• WORK TO BE COMPLETED:
Please reproduce the lines from the line with "Select the 206 likes count" up to and including the line with "coord(601,121)", switching "computer-use agent" to "screen assistant" and keeping everything else the same.

(Source data)
• • • • • • •
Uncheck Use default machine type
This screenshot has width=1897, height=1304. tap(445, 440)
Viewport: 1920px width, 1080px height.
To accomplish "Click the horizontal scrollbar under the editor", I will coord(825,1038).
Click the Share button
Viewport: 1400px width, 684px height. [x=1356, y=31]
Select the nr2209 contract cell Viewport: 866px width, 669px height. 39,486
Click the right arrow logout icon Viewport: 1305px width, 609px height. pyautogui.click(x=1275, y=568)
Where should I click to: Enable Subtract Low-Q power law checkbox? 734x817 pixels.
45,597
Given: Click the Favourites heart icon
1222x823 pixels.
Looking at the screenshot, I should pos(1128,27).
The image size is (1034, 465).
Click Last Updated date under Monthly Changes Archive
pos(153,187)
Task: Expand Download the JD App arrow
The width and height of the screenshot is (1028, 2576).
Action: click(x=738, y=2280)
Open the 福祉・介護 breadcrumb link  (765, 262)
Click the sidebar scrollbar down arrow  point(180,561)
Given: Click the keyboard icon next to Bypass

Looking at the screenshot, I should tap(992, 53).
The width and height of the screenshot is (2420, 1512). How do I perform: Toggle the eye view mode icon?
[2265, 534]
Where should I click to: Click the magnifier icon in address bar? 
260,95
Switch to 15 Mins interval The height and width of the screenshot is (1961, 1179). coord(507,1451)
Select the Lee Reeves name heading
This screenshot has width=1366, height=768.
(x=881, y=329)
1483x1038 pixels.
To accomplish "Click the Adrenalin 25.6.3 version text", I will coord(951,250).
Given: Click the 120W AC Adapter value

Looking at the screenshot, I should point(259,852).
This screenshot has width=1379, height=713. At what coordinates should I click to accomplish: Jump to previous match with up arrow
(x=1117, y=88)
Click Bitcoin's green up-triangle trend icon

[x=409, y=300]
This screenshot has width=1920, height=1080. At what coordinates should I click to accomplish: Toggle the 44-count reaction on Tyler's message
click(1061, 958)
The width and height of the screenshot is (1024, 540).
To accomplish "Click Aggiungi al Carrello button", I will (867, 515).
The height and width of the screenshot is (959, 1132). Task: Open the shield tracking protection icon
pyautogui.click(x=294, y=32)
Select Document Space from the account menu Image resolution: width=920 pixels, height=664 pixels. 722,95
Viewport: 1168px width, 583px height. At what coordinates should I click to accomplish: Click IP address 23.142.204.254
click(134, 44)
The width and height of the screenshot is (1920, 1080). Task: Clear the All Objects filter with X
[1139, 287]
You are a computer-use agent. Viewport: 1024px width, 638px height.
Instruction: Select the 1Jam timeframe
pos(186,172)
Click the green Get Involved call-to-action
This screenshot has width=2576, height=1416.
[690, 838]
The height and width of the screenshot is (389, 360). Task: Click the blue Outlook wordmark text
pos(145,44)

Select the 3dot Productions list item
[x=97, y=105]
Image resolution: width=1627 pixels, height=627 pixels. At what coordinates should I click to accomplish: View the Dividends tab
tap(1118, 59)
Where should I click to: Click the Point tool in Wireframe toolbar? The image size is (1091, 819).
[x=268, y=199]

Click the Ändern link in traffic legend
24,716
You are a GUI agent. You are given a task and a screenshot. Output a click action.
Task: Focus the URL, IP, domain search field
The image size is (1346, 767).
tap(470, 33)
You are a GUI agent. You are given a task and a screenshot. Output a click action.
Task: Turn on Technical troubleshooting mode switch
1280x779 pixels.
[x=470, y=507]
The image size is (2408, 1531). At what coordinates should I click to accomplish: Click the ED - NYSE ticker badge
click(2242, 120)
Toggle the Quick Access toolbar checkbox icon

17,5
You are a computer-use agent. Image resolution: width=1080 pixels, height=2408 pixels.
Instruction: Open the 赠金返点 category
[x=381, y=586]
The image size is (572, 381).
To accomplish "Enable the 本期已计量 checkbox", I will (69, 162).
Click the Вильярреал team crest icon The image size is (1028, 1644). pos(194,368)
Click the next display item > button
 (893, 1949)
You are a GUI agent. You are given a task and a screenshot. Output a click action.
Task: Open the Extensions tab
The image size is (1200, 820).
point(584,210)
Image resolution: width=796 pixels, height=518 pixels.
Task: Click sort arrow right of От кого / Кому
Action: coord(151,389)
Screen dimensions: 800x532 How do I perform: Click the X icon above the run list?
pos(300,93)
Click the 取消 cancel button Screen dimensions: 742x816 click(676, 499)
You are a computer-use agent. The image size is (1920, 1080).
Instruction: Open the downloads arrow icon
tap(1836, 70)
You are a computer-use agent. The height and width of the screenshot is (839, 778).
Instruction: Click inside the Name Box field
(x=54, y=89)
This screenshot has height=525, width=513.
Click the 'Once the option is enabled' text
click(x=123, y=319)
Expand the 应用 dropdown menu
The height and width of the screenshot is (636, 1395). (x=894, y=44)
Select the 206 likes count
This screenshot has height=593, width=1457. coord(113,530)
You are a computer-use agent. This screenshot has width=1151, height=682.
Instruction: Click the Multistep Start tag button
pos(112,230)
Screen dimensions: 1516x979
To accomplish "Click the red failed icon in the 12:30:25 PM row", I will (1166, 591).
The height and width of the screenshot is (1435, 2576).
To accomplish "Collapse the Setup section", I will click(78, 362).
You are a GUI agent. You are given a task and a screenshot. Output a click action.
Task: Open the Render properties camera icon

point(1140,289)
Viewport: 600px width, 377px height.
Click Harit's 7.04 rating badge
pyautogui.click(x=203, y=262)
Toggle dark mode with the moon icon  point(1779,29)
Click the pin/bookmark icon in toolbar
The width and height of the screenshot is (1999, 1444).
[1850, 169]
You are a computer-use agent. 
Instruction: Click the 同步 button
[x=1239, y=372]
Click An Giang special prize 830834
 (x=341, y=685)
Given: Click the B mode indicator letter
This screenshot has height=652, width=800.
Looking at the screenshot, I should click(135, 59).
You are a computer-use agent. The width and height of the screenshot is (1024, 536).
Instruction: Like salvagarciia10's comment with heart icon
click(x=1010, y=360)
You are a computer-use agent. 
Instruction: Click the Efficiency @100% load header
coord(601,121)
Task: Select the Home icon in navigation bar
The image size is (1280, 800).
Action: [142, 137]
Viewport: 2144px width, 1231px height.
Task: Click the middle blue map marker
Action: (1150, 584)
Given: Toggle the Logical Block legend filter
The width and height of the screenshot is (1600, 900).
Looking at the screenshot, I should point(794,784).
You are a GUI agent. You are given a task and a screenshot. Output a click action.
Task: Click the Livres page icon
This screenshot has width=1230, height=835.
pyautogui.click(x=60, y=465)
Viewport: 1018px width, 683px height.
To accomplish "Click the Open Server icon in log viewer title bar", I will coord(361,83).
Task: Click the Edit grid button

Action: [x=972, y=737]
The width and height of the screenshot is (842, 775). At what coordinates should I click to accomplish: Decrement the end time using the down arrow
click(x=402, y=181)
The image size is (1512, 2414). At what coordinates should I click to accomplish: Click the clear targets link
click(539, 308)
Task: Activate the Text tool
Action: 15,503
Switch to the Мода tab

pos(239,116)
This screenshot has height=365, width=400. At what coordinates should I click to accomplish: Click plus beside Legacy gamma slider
• • • • • • •
• THE RESULT:
Select the 206 likes count
This screenshot has height=593, width=1457. coord(113,530)
You are a screen assistant. This screenshot has width=1151, height=682.
Instruction: Click the Multistep Start tag button
pos(112,230)
Screen dimensions: 1516x979
To accomplish "Click the red failed icon in the 12:30:25 PM row", I will (1166, 591).
The height and width of the screenshot is (1435, 2576).
To accomplish "Collapse the Setup section", I will click(78, 362).
You are a GUI agent. You are given a task and a screenshot. Output a click action.
Task: Open the Render properties camera icon

point(1140,289)
Viewport: 600px width, 377px height.
Click Harit's 7.04 rating badge
pyautogui.click(x=203, y=262)
Toggle dark mode with the moon icon  point(1779,29)
Click the pin/bookmark icon in toolbar
The width and height of the screenshot is (1999, 1444).
[1850, 169]
You are a screen assistant. 
Instruction: Click the 同步 button
[x=1239, y=372]
Click An Giang special prize 830834
 (x=341, y=685)
Given: Click the B mode indicator letter
This screenshot has height=652, width=800.
Looking at the screenshot, I should click(135, 59).
You are a screen assistant. The width and height of the screenshot is (1024, 536).
Instruction: Like salvagarciia10's comment with heart icon
click(x=1010, y=360)
You are a screen assistant. 
Instruction: Click the Efficiency @100% load header
coord(601,121)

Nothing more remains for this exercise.